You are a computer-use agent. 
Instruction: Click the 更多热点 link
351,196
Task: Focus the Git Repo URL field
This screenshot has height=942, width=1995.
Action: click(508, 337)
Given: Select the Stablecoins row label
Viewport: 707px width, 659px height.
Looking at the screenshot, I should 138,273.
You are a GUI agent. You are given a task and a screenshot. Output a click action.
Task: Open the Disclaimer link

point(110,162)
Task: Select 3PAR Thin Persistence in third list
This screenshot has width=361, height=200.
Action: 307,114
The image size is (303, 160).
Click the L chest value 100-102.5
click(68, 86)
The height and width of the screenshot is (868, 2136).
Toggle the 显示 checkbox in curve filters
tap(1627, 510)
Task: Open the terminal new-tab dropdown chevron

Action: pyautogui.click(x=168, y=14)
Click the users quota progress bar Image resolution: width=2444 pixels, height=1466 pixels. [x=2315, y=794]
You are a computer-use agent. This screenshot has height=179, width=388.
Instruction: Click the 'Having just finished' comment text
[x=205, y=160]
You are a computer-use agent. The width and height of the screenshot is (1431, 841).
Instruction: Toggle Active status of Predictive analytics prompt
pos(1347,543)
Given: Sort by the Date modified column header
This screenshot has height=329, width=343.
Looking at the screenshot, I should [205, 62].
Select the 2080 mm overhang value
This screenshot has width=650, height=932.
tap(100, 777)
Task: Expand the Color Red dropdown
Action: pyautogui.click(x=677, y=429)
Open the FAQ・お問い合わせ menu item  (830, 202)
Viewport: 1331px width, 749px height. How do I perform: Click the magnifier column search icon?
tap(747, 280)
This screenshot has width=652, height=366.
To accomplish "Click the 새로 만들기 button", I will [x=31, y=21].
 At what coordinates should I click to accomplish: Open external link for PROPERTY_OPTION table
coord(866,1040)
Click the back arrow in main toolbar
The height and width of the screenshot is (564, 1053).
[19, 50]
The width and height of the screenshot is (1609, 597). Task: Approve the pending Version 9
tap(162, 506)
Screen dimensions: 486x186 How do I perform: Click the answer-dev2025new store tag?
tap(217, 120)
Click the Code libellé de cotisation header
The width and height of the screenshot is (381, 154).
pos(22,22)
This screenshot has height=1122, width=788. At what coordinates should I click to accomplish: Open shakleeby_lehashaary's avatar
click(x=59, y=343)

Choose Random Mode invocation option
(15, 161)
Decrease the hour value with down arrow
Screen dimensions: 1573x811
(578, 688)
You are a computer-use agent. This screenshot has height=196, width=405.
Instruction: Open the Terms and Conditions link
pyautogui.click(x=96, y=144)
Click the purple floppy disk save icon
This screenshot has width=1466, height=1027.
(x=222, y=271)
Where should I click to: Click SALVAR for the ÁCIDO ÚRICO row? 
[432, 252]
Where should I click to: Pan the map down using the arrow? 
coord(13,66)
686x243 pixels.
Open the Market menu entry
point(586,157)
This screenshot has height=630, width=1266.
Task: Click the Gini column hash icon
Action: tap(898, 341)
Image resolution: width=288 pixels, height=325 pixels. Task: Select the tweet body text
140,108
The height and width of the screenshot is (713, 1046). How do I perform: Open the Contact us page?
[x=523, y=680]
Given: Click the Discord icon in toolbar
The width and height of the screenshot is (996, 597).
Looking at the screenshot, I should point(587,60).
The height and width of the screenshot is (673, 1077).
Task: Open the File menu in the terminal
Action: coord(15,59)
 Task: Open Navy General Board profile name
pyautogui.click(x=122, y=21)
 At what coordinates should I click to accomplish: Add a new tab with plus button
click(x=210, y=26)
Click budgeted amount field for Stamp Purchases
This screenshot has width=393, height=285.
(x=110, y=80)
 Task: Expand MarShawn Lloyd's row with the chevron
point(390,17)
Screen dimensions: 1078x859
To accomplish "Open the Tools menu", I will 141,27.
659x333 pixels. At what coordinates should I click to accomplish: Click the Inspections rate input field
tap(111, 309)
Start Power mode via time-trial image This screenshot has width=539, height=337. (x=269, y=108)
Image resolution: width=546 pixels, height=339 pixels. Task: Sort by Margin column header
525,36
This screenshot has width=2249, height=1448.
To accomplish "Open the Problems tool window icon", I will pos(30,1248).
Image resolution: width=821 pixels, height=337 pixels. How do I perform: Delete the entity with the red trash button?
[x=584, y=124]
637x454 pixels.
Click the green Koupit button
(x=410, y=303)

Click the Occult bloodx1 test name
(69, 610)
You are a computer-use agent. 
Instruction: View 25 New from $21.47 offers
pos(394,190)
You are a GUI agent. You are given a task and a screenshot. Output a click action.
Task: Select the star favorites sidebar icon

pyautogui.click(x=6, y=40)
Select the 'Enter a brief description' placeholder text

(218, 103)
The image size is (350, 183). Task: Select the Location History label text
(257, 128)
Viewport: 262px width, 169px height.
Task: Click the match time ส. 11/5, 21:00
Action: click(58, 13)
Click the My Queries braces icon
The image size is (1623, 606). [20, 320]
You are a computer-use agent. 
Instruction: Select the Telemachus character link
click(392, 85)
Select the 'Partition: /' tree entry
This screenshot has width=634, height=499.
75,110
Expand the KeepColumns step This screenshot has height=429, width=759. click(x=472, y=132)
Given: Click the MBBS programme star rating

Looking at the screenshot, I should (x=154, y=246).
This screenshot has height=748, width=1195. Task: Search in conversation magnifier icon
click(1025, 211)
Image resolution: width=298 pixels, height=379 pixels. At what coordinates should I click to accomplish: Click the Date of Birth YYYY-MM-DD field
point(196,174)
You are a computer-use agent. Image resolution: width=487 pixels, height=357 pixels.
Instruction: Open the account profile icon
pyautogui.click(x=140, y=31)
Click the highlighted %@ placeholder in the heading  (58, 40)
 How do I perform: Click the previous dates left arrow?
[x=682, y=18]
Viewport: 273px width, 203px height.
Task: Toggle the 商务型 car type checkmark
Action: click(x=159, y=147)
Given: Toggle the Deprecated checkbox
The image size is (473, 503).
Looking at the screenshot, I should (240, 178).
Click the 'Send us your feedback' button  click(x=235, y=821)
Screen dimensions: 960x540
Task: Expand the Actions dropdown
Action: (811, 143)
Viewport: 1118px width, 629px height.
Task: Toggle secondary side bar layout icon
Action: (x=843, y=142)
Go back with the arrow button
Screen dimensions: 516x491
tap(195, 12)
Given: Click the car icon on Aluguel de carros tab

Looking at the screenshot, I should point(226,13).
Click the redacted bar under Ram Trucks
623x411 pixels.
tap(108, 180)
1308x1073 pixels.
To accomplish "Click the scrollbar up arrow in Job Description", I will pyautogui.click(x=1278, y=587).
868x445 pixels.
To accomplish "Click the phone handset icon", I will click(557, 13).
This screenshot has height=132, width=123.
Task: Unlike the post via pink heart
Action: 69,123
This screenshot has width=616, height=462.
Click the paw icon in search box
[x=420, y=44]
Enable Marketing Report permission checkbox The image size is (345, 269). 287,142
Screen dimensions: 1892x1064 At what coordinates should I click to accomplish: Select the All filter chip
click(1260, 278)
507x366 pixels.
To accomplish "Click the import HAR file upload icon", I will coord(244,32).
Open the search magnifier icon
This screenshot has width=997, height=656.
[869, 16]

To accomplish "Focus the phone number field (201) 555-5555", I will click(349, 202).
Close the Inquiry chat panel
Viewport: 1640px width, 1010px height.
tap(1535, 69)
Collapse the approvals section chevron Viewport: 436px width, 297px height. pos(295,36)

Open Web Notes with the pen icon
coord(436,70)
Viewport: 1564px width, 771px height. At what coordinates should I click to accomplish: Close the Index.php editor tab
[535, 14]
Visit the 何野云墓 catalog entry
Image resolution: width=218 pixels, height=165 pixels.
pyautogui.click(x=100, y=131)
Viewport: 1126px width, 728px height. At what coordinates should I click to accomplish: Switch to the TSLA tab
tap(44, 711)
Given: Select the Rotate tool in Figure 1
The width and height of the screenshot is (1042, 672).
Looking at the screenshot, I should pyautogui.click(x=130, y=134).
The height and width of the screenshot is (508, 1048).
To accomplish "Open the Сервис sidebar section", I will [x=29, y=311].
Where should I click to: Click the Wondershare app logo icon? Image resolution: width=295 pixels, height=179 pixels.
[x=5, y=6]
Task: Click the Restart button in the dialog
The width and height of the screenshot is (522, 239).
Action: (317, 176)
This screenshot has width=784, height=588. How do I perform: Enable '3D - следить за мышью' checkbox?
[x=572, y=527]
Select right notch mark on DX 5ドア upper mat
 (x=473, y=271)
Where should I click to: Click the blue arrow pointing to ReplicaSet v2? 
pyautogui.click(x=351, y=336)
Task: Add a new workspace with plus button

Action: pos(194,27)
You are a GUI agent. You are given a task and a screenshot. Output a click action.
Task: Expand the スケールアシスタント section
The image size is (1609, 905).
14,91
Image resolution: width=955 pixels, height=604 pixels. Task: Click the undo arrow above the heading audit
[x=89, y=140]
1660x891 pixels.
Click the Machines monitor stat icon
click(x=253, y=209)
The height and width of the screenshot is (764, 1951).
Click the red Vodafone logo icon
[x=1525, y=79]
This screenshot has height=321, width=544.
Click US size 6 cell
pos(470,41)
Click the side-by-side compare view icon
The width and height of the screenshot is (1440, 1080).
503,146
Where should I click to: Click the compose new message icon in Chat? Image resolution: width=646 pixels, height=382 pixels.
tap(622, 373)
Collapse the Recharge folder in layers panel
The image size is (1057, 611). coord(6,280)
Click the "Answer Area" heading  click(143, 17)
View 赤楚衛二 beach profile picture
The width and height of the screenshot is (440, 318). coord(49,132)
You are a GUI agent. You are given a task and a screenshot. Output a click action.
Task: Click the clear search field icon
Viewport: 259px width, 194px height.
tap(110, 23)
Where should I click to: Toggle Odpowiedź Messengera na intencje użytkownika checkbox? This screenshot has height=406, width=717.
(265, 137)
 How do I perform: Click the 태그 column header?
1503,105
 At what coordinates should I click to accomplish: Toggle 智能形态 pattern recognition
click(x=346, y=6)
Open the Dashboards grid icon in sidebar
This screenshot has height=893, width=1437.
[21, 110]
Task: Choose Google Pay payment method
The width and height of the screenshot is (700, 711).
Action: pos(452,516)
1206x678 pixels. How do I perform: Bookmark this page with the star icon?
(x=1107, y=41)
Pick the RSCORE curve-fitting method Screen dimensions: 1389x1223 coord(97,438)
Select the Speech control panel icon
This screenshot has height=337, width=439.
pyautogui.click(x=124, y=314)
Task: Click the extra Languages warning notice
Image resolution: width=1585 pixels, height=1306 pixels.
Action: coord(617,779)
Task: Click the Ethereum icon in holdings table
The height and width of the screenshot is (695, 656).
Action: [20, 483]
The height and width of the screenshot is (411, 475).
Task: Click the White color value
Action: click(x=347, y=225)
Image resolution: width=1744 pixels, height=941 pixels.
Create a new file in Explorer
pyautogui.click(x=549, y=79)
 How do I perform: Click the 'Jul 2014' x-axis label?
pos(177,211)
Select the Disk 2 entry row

______________________________

- Exercise prompt: Rewrite the records from their first line through the line containing "tap(747, 280)", swapping "checkbox" for "check box" and leaving everything else unchanged.

- Answer for this exercise:
You are a computer-use agent. 
Instruction: Click the 更多热点 link
351,196
Task: Focus the Git Repo URL field
This screenshot has height=942, width=1995.
Action: click(508, 337)
Given: Select the Stablecoins row label
Viewport: 707px width, 659px height.
Looking at the screenshot, I should 138,273.
You are a GUI agent. You are given a task and a screenshot. Output a click action.
Task: Open the Disclaimer link

point(110,162)
Task: Select 3PAR Thin Persistence in third list
This screenshot has width=361, height=200.
Action: 307,114
The image size is (303, 160).
Click the L chest value 100-102.5
click(68, 86)
The height and width of the screenshot is (868, 2136).
Toggle the 显示 check box in curve filters
tap(1627, 510)
Task: Open the terminal new-tab dropdown chevron

Action: pyautogui.click(x=168, y=14)
Click the users quota progress bar Image resolution: width=2444 pixels, height=1466 pixels. [x=2315, y=794]
You are a computer-use agent. This screenshot has height=179, width=388.
Instruction: Click the 'Having just finished' comment text
[x=205, y=160]
You are a computer-use agent. The width and height of the screenshot is (1431, 841).
Instruction: Toggle Active status of Predictive analytics prompt
pos(1347,543)
Given: Sort by the Date modified column header
This screenshot has height=329, width=343.
Looking at the screenshot, I should [205, 62].
Select the 2080 mm overhang value
This screenshot has width=650, height=932.
tap(100, 777)
Task: Expand the Color Red dropdown
Action: pyautogui.click(x=677, y=429)
Open the FAQ・お問い合わせ menu item  (830, 202)
Viewport: 1331px width, 749px height. How do I perform: Click the magnifier column search icon?
tap(747, 280)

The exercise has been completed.